Le 8 novembre 1849, le colonel Canrobert parvint à Zaatcha avec des renforts, incluant 1200 zouaves et des provisions. Cependant, sa colonne avait été interceptée à Bousaâda, dans la wilaya de M'sila, par plusieurs milliers de combattants algériens. Arrivés a Zaatcha le soir même, ils apportèrent avec eux le choléra, malgré l'accueil initialement joyeux. L'épidémie se propagea avec une rapidité dévastatrice dans l'oasis, causant des ravages considérables, notamment à Biskra, et décimant une grande partie de l'armée française.

Au cours de la nuit du 10 au 11 novembre, des affrontements éclatèrent près de Farfar, impliquant les forces françaises. Un groupe de résistants,surgissant de la plaine,ouvrit le feu sur les soldats, causant plusieurs pertes. Le 12 novembre 1849, la cavalerie française fut prise pour cible par un groupe de résistants alors qu'elle faisait paître ses chevaux. Des tirs d'obus français repoussèrent les guerriers, mais une fois les chevaux nourris, les soldats se ruèrent sur les combattants restés en arrière. Le commandant Bourbaki regroupa son bataillon et ordonna la retraite. Cependant, au passage de l'oued Bouchagroun, les résistants attendaient. Un combat féroce s'ensuivit, faisant de nombreux morts et blessés des deux côtés, avant que les résistants ne se replient vers l'oasis.

Le soir même, le camp français vit l'arrivée du Commandant de Génie Librettevillois et de colonel Shoennagel, qui apportèrent avec eux des renforts supplémentaires et des munitions. L'effectif total du camp français s'élevait désormais à 7000 hommes.  

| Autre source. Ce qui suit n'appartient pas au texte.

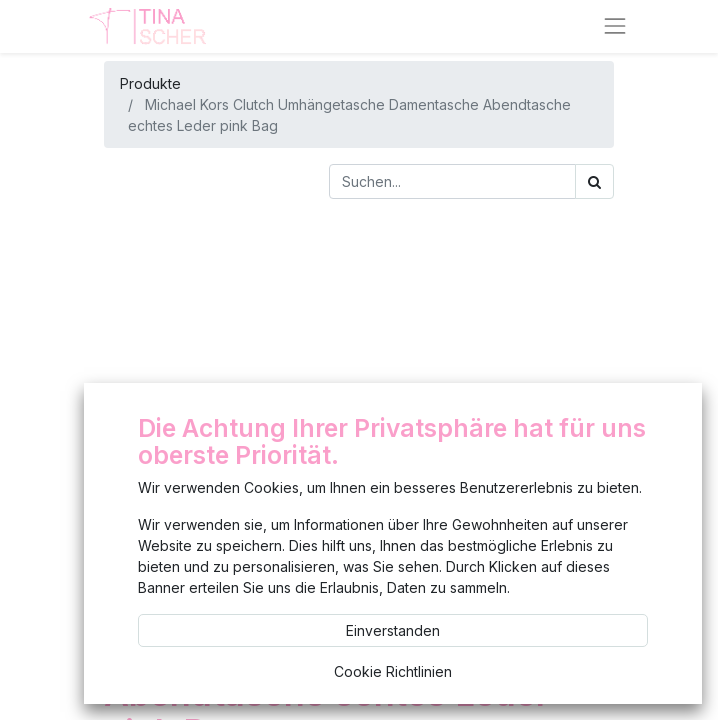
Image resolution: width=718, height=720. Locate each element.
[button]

Le 16 novembre, le général Herbillon et deux colonnes militaires convergèrent vers l'Oued Djeddi, à proximité de l'oasis d'ourled, où des nomades avaient établi leurs campements. Sous les ordres de Canrobert et de Barral, la cavalerie du colonel Mireck chargea au milieu des populations nomades. Les forces françaises s'emparèrent des tentes, de milliers de chèvres et de moutons, et de plus de 2000 chameaux, assurant ainsi leur approvisionnement en nourriture. Cette opération se solda par la mort d'environ 200 nomades.

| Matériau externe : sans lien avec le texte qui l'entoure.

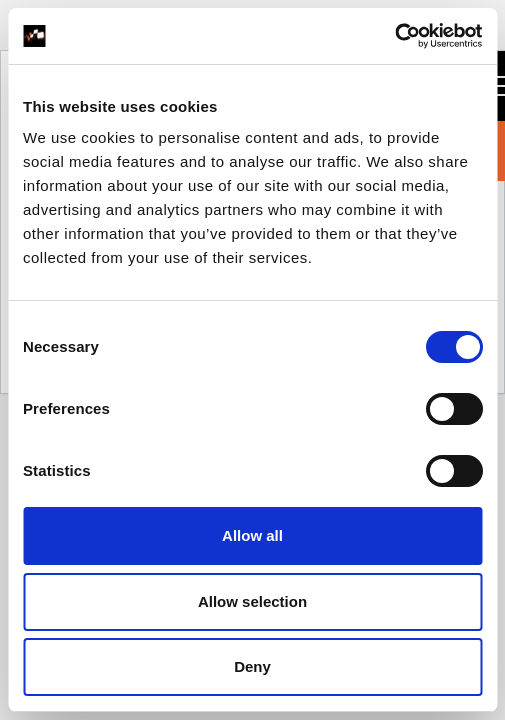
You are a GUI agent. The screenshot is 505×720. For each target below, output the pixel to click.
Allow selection (252, 601)
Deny (252, 666)
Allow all (252, 535)
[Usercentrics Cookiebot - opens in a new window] (394, 36)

Profitant de l’absence de l'armée française, les résistants attaquèrent par surprise les troupes chargées de la garde des tranchées dans les jardins de gauche. Les résistants s'emparèrent de fusils, de munitions, d'outils de génie et d’habille de travailleur. 40 résistants seront tués et l'un des fils de Cheikh Bouziane fut grièvement blessé à l'épaule.

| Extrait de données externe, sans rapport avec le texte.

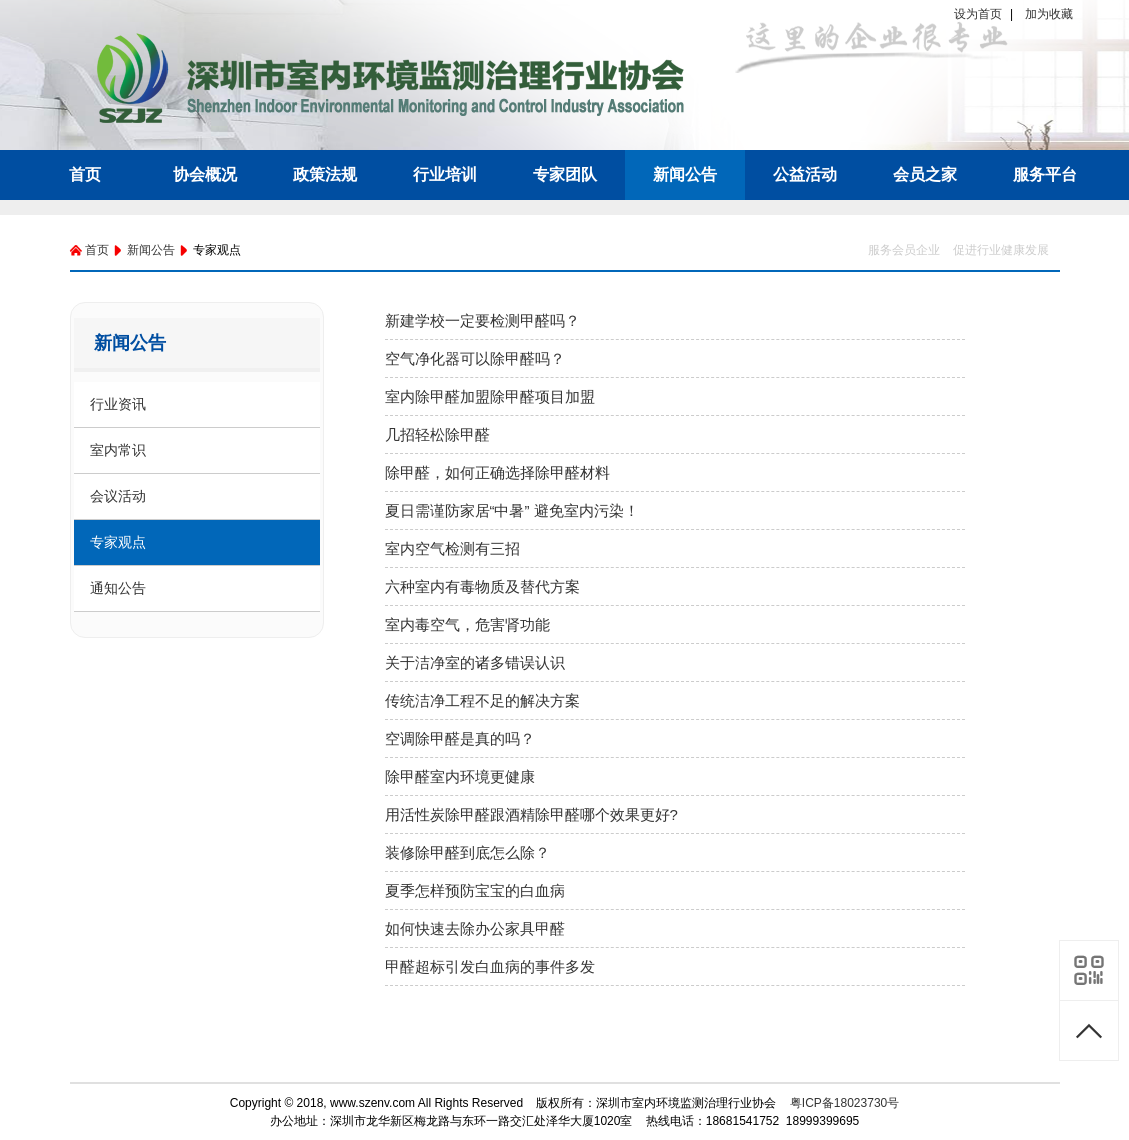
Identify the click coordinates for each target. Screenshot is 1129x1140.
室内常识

Le 17 novembre 1849, un convoi de blessés, escorté par le capitaine Henri Jules Bataille  et le capitaine Joseph Souville en direction de Batna, fut intercepté et attaqué par des combattants algériens. Parallèlement, à Zaatcha, les forces françaises prirent possession des deux jardins précédemment abandonnés. Les tribus nomades, récemment frappées par l'assaut français, furent contraintes de se soumettre et de livrer des otages pour récupérer leurs chameaux.